Deggans’ book, “Race-Baiter: How the Media Wields Dangerous Words to Divide A Nation,” explores biased journalism that fuels political agendas and poor coverage of minority groups. It also addresses stereotypes that media outlets, especially broadcast news, perpetuate.

Society conditioned to racism, stereotypes

“We have all been socialized to accept these ideas of elevating certain cultures and oppressing others,” Deggans said in his lecture.

Deggans, who also serves as a regular contributor for MSNBC and NBC News, explained his socialization theory through the example of an interaction of a white mother who reprimands her child for loudly pointing out that the black man next to them has different colored skin.

“We're already telling that kid, in a lot of subliminal ways, that talking about the differences in culture is something that's impolite, something that you don't do and something that's undesirable because that person's culture is something we don't really want to talk about,” Deggan said.

The lecture included an interactive quiz about stereotyping and racist socialization so that Deggans could interact with his audience and have “a back-and-forth exchange of ideas as much as we can,” he said.

“We have all been socialized to accept these ideas of elevating certain cultures and oppressing others." 

—Eric Deggans

The audience learned at the end of the quiz, for example, there are more poor whites in the U.S. than blacks, and there are more black men in college than prison.

“Resisting the socialization of America’s white supremacy is harder than it seems,” Deggans said to reinforce the idea that the media emphasizes and perpetuates stereotypes.

Racial biases present in media coverage

In his speech, Deggans highlighted four racial biases that distort media reporting: bigotry denial syndrome, situational racism, strategic racism and white privilege.

“Hopefully after I identify this, you will never look at news reports the same again,” Deggans said.

According to Deggans, bigotry denial syndrome involves making racist comments but continuing to deny one’s racist tendencies.

“Situational racism is misusing prejudices and stereotypes against certain people of color,” Deggans said. “I used to see it a lot in reality TV shows like “Survivor” and “Big Brother” until they became very sensitive to how their participants were shown.”

Strategic racism targets marginalized groups for political goals, Deggan said, while white privileges are benefits society presents to white people that they often take for granted.

Taylor Potter, a junior entertainment and media studies major, recognized parallels between Deggans’ lecture and her women’s studies course in relation to white privilege.

“You’re supposed to not understand how influential white privilege is because it’s supposed to be invisible,” Potter said. “But it’s something we definitely need to be cognizant of to avoid perpetuating those stereotypes.”

Junior entertainment and media studies major Chole Slafka believes learning about these racial biases will improve her future projects.

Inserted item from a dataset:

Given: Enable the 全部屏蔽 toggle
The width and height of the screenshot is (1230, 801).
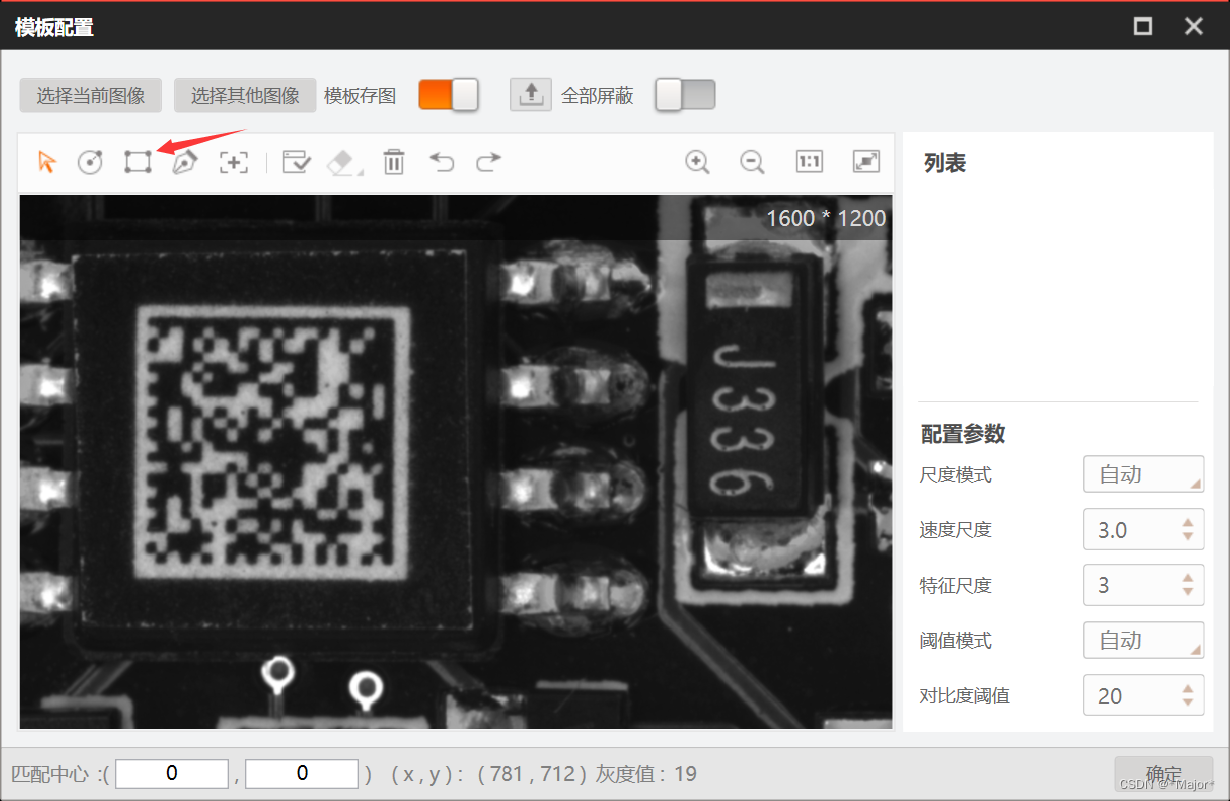Looking at the screenshot, I should [685, 94].
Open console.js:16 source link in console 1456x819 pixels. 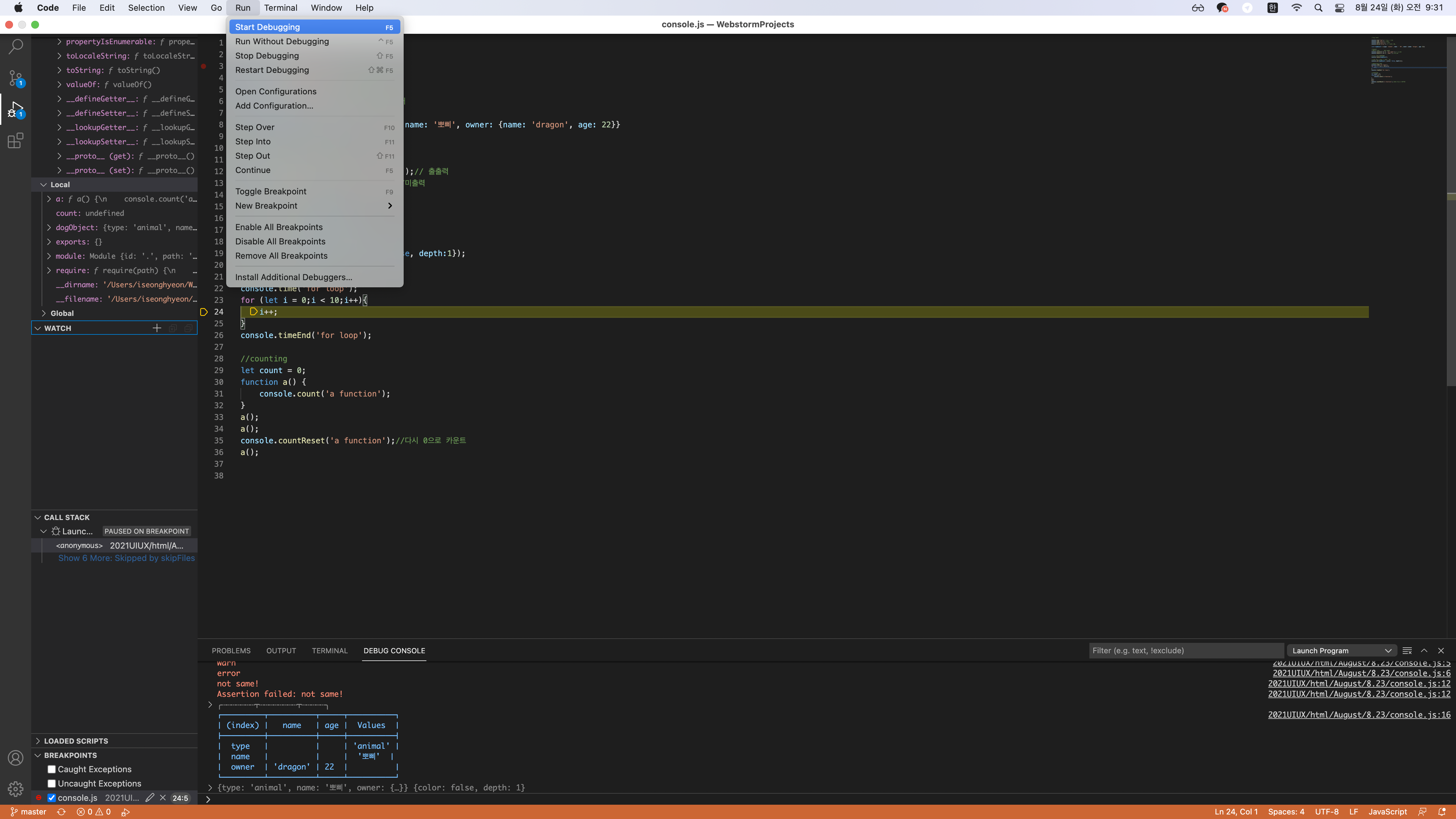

“It’s very eye-opening to see how the media is affected by stereotypes,” Slafka said. “When I’m creating something I’ll keep that in mind and further include and involve people of different races and cultures and be more open-minded.”

Deggans wants students to accept their responsibility to reverse the system of inequality that has existed for centuries.

“It's about seeing how this systemic stuff works in your own environment, and maybe finding a way to speak up,” Deggans said. “I also hope that it teaches people a little bit about how to decode some of the messages that they're being fed through media.”

The Peabody-Smithgall Lecture is sponsored by the Peabody Awards. The lecture is named after Lessie Bailey Smithgall, who turned 104 years old this week. In the late 1930s, Smithgall introduced the general manager of Atlanta’s WSB radio to the dean of the University of Georgia’s School of Journalism, which fueled the creation of the George Foster Peabody Awards, which are housed at UGA.

The next event in the Signature Lecture Series will feature David A. Strauss from the University of Chicago on April 12 at noon in Hirsch Hall.